• Records for this task
================================

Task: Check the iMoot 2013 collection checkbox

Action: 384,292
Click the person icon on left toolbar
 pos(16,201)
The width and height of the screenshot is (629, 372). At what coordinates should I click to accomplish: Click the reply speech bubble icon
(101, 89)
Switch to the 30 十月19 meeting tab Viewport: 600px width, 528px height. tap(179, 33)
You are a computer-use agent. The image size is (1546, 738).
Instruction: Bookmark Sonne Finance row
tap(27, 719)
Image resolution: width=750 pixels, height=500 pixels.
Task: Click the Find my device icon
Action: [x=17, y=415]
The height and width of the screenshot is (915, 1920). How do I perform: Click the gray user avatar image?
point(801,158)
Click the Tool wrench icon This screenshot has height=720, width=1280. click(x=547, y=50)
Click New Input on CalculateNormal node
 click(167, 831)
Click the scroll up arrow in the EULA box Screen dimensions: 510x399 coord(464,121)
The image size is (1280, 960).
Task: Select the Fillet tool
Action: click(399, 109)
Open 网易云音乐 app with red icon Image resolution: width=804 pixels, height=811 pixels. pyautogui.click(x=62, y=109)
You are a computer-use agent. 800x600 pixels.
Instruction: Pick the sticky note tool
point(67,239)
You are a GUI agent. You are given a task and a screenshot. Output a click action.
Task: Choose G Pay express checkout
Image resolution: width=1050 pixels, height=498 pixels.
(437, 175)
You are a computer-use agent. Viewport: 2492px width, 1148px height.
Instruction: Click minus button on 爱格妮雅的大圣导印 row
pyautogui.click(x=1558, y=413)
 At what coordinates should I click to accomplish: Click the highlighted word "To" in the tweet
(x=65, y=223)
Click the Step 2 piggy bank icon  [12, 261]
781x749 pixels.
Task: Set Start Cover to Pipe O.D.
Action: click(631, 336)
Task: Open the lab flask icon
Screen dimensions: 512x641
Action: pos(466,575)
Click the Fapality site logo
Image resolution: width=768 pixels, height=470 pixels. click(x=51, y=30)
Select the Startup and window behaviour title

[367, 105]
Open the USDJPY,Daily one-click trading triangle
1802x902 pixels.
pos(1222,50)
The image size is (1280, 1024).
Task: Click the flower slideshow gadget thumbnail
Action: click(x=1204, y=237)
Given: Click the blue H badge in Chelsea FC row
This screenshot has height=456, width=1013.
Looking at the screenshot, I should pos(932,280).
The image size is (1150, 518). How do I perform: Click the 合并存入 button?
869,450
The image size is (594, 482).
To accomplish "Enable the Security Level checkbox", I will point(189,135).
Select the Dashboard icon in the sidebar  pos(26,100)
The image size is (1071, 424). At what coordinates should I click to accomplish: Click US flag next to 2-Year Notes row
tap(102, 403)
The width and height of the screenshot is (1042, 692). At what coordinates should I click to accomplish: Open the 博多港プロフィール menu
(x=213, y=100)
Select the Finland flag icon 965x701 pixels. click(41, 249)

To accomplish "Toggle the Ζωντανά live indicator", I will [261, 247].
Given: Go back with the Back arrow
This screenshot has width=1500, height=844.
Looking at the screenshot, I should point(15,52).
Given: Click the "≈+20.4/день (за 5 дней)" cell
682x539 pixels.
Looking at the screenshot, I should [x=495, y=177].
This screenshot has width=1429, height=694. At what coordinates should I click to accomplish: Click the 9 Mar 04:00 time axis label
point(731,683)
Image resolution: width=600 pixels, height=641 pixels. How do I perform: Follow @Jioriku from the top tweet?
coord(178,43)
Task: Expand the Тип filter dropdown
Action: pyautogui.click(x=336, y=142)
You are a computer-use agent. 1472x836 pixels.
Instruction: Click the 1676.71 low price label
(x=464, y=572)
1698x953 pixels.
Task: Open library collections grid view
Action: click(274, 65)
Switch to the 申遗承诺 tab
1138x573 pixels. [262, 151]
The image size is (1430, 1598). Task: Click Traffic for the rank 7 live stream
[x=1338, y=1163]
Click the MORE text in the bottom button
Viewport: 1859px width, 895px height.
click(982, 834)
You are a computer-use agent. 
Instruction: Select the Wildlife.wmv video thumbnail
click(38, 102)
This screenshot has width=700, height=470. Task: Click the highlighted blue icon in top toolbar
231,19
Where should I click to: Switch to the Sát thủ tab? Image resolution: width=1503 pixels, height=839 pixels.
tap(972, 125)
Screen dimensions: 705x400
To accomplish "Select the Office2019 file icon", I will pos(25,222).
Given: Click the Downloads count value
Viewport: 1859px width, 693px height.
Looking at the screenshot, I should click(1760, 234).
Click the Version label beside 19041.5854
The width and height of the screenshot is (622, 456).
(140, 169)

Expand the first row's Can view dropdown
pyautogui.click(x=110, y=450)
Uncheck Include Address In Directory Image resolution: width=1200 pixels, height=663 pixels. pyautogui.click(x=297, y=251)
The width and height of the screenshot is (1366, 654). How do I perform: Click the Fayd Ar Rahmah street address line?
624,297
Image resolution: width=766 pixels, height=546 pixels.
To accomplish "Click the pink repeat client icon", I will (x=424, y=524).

================================

• Instructions for the task
Bring together every line in the entries that holds the string "with".

• Response to the exercise
Open 网易云音乐 app with red icon Image resolution: width=804 pixels, height=811 pixels. pyautogui.click(x=62, y=109)
Given: Go back with the Back arrow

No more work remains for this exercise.